*** Opening RAW DATA ***
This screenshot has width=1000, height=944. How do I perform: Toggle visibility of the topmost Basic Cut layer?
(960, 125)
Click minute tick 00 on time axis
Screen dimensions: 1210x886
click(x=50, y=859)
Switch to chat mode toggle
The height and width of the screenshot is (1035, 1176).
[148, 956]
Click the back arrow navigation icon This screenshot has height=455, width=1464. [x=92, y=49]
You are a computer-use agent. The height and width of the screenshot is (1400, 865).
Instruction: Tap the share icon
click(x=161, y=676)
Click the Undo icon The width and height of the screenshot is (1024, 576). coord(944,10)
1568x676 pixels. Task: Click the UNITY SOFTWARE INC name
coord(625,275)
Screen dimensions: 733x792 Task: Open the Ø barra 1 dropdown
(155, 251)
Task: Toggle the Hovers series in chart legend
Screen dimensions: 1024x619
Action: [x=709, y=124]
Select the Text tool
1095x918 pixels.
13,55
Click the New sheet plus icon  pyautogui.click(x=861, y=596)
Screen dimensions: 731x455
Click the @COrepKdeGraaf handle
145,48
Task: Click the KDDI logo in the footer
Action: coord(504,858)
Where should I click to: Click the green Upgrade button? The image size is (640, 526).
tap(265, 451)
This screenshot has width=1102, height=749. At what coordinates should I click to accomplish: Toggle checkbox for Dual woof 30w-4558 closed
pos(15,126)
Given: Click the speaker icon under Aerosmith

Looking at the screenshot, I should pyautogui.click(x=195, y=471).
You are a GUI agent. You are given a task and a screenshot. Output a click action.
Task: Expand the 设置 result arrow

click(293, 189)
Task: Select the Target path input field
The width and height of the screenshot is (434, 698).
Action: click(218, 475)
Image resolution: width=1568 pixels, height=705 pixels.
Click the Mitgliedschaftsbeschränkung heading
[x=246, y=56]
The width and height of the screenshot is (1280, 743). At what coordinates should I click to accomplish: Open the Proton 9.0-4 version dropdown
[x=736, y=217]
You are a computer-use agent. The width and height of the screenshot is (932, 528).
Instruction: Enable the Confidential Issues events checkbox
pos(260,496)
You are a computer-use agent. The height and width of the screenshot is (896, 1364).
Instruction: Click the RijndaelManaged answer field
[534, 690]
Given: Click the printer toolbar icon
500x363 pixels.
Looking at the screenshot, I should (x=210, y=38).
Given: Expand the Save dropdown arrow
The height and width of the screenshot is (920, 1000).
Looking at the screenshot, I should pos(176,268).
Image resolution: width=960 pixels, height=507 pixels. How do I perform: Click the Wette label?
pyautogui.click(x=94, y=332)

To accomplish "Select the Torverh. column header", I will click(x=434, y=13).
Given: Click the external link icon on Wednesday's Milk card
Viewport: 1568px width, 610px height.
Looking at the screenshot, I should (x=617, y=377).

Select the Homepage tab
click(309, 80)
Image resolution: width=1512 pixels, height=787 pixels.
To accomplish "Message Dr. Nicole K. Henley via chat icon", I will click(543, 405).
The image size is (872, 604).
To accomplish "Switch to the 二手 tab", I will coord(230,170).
*** Closing RAW DATA ***
PROBLEM TO SOLVE: Lines from the one containing "Given: Click the external" through the final line of the entries above are to be output exactly; omit all others.

THE ANSWER:
Given: Click the external link icon on Wednesday's Milk card
Viewport: 1568px width, 610px height.
Looking at the screenshot, I should (x=617, y=377).

Select the Homepage tab
click(309, 80)
Image resolution: width=1512 pixels, height=787 pixels.
To accomplish "Message Dr. Nicole K. Henley via chat icon", I will click(543, 405).
The image size is (872, 604).
To accomplish "Switch to the 二手 tab", I will coord(230,170).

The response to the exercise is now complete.